Task description
Extract every line of the items below that contains the string "Select".

Extracted items:
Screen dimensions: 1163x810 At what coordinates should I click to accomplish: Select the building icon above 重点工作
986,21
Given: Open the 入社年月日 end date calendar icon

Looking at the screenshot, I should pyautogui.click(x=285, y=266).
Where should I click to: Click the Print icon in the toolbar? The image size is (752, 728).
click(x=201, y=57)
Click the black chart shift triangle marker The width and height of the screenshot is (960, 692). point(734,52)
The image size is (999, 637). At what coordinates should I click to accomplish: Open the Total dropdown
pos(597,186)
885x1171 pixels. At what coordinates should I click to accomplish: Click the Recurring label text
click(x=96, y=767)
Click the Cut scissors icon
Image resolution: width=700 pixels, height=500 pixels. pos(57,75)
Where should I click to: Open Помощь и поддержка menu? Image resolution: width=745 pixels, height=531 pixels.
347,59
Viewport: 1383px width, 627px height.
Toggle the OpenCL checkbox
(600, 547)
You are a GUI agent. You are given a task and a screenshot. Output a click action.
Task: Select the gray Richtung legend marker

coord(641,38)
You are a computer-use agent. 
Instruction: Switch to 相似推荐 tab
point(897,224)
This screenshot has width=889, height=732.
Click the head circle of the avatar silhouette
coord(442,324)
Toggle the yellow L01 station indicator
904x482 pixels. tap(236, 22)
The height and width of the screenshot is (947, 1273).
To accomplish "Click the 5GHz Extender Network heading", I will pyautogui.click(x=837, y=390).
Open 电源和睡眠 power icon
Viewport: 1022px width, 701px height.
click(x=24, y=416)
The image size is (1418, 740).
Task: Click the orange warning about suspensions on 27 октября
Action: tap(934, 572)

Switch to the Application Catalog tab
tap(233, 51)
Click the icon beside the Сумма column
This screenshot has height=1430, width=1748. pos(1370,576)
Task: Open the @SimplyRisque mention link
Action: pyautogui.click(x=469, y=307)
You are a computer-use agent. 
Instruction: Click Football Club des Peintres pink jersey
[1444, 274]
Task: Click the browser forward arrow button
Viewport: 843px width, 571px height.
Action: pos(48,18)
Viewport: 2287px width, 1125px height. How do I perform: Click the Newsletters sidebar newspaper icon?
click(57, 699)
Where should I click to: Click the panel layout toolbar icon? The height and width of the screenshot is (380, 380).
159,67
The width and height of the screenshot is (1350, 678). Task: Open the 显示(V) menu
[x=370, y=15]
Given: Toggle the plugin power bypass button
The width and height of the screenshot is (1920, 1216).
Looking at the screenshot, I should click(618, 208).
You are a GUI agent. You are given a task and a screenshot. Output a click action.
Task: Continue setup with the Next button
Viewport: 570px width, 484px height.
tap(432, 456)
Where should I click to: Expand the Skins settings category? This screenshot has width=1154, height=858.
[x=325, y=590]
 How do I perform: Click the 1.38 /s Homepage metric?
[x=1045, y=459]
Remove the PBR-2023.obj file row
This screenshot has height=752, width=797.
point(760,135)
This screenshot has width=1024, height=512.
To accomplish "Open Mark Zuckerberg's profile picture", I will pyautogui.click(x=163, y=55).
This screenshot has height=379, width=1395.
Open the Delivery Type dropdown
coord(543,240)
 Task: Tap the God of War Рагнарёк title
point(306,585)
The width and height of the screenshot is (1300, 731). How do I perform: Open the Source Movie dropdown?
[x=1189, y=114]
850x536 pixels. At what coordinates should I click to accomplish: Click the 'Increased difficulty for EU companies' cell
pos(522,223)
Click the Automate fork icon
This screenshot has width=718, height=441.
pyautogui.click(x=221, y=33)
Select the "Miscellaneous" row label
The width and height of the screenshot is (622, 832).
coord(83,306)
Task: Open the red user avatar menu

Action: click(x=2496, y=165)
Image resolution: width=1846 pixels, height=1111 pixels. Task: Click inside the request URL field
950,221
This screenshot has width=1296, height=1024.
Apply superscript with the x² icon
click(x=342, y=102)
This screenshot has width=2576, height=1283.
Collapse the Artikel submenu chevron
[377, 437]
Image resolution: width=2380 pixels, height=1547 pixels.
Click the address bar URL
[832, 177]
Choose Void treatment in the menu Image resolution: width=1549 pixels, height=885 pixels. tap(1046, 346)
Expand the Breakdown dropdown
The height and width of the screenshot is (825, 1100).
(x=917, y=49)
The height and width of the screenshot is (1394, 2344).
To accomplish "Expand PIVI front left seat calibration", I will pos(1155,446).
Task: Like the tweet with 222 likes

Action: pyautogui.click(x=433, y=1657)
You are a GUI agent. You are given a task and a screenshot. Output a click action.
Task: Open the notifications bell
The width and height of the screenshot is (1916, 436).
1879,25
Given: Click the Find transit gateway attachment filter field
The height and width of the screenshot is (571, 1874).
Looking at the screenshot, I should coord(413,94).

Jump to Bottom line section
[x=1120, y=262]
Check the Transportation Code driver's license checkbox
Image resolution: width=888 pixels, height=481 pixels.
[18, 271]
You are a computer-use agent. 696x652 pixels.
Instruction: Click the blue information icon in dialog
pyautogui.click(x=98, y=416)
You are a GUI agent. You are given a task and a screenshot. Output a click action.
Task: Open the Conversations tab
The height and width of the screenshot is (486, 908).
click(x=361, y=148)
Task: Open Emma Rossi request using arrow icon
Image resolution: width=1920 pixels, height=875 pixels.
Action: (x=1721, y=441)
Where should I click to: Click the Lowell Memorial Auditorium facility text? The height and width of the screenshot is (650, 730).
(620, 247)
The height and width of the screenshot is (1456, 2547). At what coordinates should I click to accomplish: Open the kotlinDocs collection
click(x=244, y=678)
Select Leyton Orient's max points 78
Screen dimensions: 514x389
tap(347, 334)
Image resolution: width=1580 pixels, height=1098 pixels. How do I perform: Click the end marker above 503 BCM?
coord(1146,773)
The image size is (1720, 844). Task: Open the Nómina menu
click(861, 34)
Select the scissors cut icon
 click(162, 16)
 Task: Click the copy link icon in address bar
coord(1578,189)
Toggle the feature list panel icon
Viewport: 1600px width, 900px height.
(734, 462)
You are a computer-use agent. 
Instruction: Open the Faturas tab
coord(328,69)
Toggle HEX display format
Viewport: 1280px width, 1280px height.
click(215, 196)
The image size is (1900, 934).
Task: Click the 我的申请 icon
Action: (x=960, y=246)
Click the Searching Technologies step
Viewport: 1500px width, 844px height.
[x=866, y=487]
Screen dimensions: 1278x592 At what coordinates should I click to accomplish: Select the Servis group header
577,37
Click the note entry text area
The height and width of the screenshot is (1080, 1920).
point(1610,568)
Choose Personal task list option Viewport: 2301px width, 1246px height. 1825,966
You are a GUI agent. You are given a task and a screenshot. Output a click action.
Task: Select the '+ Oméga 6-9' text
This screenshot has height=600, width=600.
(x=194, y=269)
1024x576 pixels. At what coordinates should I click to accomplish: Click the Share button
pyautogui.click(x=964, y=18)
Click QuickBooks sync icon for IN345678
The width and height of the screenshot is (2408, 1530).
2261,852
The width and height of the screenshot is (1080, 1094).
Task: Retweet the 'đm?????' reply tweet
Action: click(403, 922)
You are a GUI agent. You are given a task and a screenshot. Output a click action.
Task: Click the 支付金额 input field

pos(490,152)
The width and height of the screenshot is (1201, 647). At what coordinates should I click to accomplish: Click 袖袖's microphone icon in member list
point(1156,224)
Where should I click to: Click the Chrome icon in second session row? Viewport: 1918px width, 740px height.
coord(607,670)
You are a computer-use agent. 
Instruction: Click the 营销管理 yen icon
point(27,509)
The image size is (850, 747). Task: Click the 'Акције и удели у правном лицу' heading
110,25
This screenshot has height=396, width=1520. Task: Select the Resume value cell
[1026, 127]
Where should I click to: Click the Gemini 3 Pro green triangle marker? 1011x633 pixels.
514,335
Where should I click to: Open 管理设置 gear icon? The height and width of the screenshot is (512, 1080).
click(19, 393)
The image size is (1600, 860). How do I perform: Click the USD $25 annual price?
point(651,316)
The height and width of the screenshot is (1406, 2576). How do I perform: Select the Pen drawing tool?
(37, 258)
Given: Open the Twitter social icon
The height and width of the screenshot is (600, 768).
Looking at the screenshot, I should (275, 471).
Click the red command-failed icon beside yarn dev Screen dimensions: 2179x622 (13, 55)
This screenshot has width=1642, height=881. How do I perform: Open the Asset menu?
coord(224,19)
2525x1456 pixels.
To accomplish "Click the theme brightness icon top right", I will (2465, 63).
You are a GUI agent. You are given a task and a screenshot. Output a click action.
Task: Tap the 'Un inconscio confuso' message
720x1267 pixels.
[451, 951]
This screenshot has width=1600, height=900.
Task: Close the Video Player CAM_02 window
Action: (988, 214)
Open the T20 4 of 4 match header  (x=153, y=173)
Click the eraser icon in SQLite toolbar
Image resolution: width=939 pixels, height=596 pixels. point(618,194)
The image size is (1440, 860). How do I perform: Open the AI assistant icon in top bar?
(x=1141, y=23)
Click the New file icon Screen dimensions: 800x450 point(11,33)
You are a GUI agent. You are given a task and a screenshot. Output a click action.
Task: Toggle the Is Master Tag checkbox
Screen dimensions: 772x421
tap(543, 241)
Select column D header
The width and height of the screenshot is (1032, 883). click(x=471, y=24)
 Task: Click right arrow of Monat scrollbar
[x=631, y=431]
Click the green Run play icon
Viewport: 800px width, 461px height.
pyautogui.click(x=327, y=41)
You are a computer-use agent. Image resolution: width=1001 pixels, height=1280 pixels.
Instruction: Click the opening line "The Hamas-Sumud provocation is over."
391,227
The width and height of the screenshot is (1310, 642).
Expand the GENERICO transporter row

Reply
Screen dimensions: 1163x810 At what coordinates should I click to accomplish: Select the building icon above 重点工作
Task: Select the gray Richtung legend marker
Select the "Miscellaneous" row label
Select Leyton Orient's max points 78
Select the scissors cut icon
Screen dimensions: 1278x592 At what coordinates should I click to accomplish: Select the Servis group header
Task: Select the '+ Oméga 6-9' text
This screenshot has height=396, width=1520. Task: Select the Resume value cell
The height and width of the screenshot is (1406, 2576). How do I perform: Select the Pen drawing tool?
Select column D header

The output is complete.